Dr. Samantha Brooks is the principal investigator of the Brooks Equine Genetics lab at the UF Cancer and Genetics Research Center. Brooks and her team study the genetics of horses, and how they connect to traits such as movement, fear reaction, and health conditions.

As a child, I asked too many questions. I was one of those kids who always wanted to know...why?

A lifelong horse woman from central Kentucky, Dr. Samantha Brooks has combined her love for horses and large animals with her unquenchable curiosity for the natural world and desire to find answers. She graduated with a B.S. in Agricultural Biotechnology from the University of Kentucky in 2001, and remained there to complete her Ph.D. in Veterinary Science in 2006.

From the start of her college years, Brooks thought becoming a veterinarian was the surefire path for her. However, she soon discovered that there were more fundamental questions about science that she wanted to answer, and wouldn't get to tackle as a veterinarian who applies the answers found in research.
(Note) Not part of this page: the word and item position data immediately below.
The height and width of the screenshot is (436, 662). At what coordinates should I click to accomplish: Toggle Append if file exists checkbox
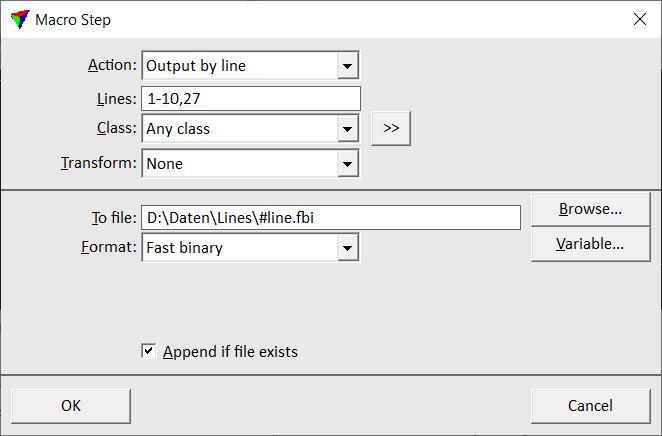click(x=149, y=351)
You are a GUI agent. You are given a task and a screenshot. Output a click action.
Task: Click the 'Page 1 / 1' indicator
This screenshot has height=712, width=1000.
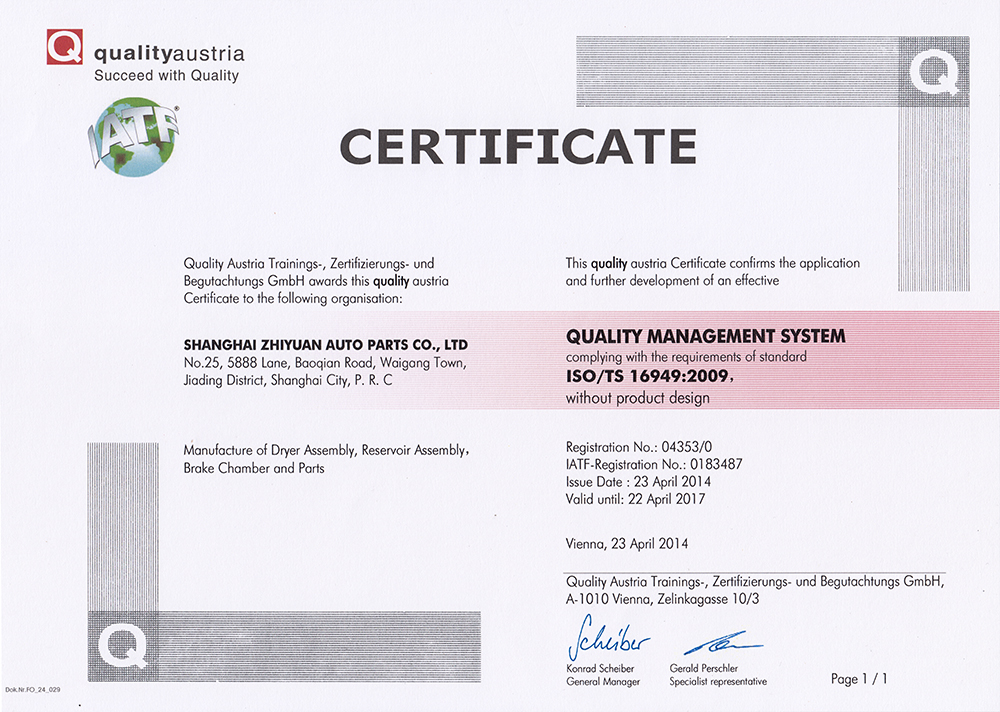click(859, 679)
"When I was an undergraduate, I worked in a program called Agricultural Biotechnology, where we got to combine an interest in agriculture, large animals and livestock with some of the new biotechnology techniques that were just emerging into science at the time."

"That was a unique opportunity for me to start to combine my love of horses and my interest in cutting-edge science. That got me hooked, and today, I am very glad I made that decision to begin research in college. It's my life's work now."

So how do you tie genetics into the study of horses?

In her lab, Dr. Brooks and team examine the DNA of over 30 horses housed at the UF/IFAS Horse Teaching Unit in Gainesville, FL, along with many others as they travel to competitions and shows throughout the state. They sequence the DNA samples, searching for genes which directly determine the pattern of the horses steps, also known as gait.

"Today, We value our horses for how they move. So knowing these variations in movement is incredibly useful for riders who want a smooth ride, or to determine which horse can be the most efficient for long distances. This information can also help horse owners and veterinarians spot potential injuries or chronic arthritis ahead of time."

"Any tools we can develop to help the horse community are great, but as a geneticist, what I want to learn are

what are the genes that help us move our bodies?

what are the specific biological pathways that help to control the development of neurons to alter the way we move?"

"DNA is the same whether it's in a human or a horse, it's just the sequence that differs."

Dr. Brooks aims to develop and apply her study of the horse genome as a basis for understanding how the human body moves, and how much of our movement may be determined by genetics.